## begin

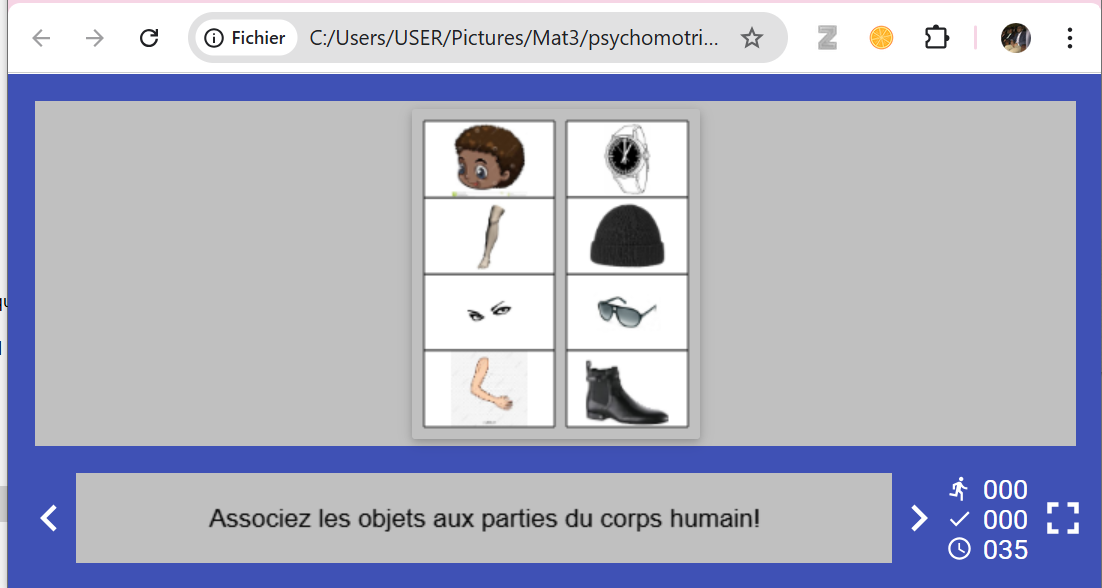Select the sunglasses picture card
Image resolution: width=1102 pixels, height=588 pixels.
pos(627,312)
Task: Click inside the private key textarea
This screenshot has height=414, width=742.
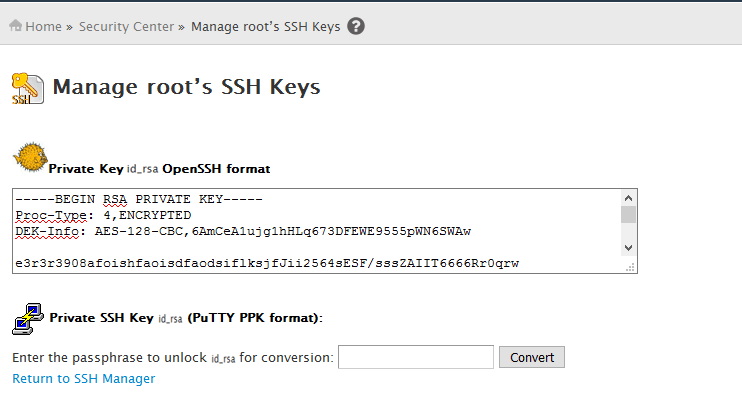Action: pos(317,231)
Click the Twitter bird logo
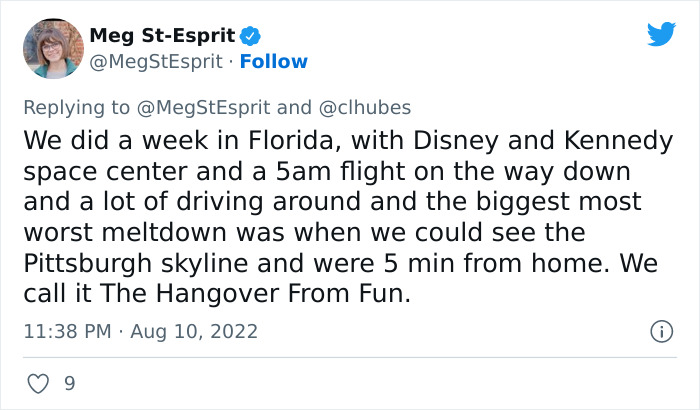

## end

Reproduce the rows above, swapping every instance of "Click" for "Tap" and leaving everything else unchanged. Omit the pictures.

◆ **Exercise solution**:
Select the sunglasses picture card
Image resolution: width=1102 pixels, height=588 pixels.
pos(627,312)
Task: Tap inside the private key textarea
This screenshot has height=414, width=742.
Action: pos(317,231)
Tap the Twitter bird logo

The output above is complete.